Sunday, September 9, 2012

Why We Aren't Truly In An El Nino, And What It Means For This Winter

Sea surface temperature anomalies have consistently been displaying an El Nino is in place. Anomalies of as high as 1 degree above normal are being spotted in the waters of the equatorial Pacific. However, the atmosphere is not acknowledging the presence of an El Nino, and this could be a problem going into winter.

As the regional SST anomalies from the Climate Prediction Center are showing, above normal water temperatures are present across the central ENSO regions (Region 3 and 3.4). These anomalies are inching up towards the 1 degree mark, which would make this a borderline moderate El Nino.

Animations of the water anomalies show a progression west of these warmer waters, and this is reflected by a sharp drop-off in the Nino 1+2 region, known as the most eastern region in the ENSO monitoring area.

Here, we see observed 850mb wind anomalies across the ENSO monitoring area. Looking at this chart, we do not see any significant anomalies suggesting any phenomena is ongoing in the area. Now, if we look at the typical El Nino 850mb anomalies, we see an enhanced area of winds in the central portion of the monitoring area in the September timeframe (image below).

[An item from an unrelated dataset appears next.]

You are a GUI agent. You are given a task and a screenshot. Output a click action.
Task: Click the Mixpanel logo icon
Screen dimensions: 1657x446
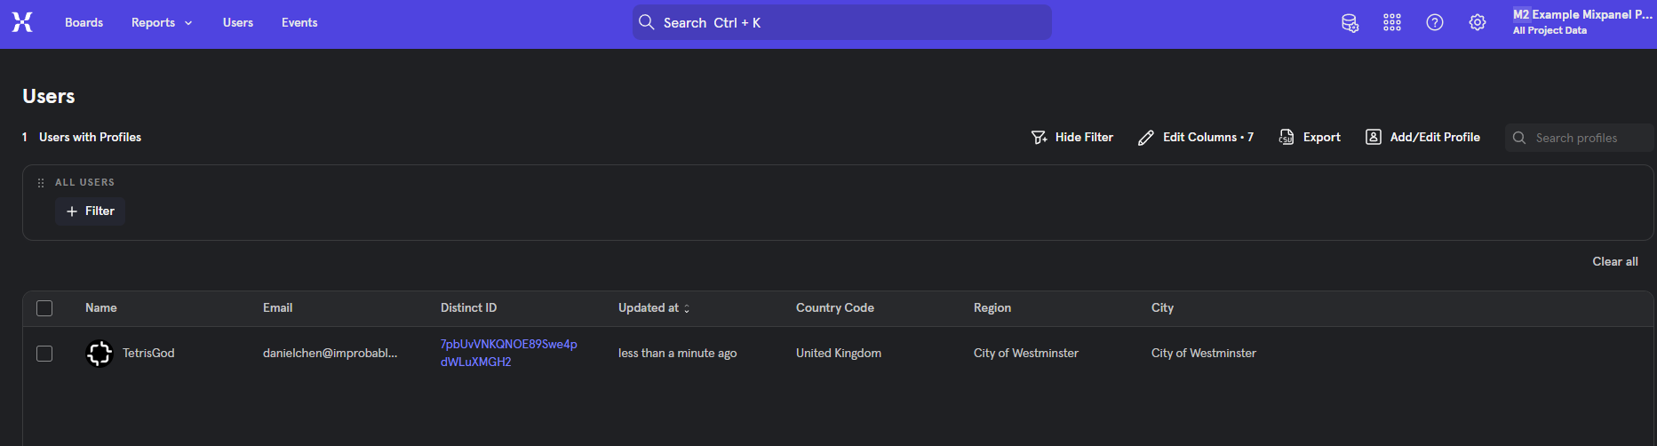pos(22,22)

This lack of 850mb winds is a curious feature, and would seem to confirm the proposition that the atmosphere is not on the same page as the sea surface temperatures. However, 850mb winds are only one card in the deck of factors we use to monitor the ENSO phases, so let's continue digging for information.

Something else we can use to watch for an El Nino or La Nina is the Southern Oscillation Index, or SOI. When the SOI is above 8, the atmosphere is indicating the presence of a La Nina. On the other hand, a -8 on the SOI shows that an El Nino is shown. Looking at this screenshot of recent SOI observations from the Australian government, we can see monthly average SOI values. In June, the average was -10.2, indicative of an El Nino. However, in July, the SOI was basically in neutral, only at 0.1- an oddity for El Nino-like SST waters. Then, in August, only -6.2 was registered on the SOI, further confusing forecasters on what the atmosphere is doing at the moment.

Only adding to the confusion is the lack of enhanced negative OLR values. Outgoing Longwave Radiation, or OLR, measures convection in the equatorial Pacific waters. During an El Nino, the enhanced convection brings about a negative OLR, and a positive OLR indicates a La Nina.

However, looking at observations from the NCDC and CPC (respectively) in the 2 images above, there is no definitive anomaly across where the El Nino would be showing up. More-so, a positive OLR is showing up over the 140W-160W region, where the El Nino has the most influence at the moment. This further confirms the potential that the atmosphere is not fully prepared to handle an El Nino.

In times like these, we turn to analogs to see what would happen in similar situations of a 'fake' El Nino, where it technically is an El Nino, but the atmosphere is not confirming the suspicion. The best analog going around at the moment is the winter of 2006-2007. Let's take a look.

Precipitation anomalies for 2006-2007 were much more La Nina-like than that of an El Nino, with both the Northwest and Southwest drier than normal. Given, the Northwest is typically wetter than normal in a La Nina, but remember, this winter was a 'fake' El Nino- therefore, it still will show some signs of an El Nino. The Plains, Midwest and Appalachians were all wetter than normal, another telltale sign of a La Nina, while the Eastern US was dry as a bone. Even though I am talking a lot about La Ninas, it is only for comparison. I am not indicating a La Nina is going to be present this winter.
As for temperatures, the western US was slightly cooler than normal overall, but much of the region was normal. The northern Plains and East Coast were warmer than normal, showing that an El Nino is influencing the weather patterns.

Looking at that year, one can definitely see telltale signs of an El Nino, such as a warmer northern Plains and dry Northwest, but some odd La Nina patterns are also observed, like a warm East Coast and wet Central US.

It will have to come down to the atmosphere getting its act together and saying that an El Nino is present, because without that, forecasters like myself may as well be shooting blind.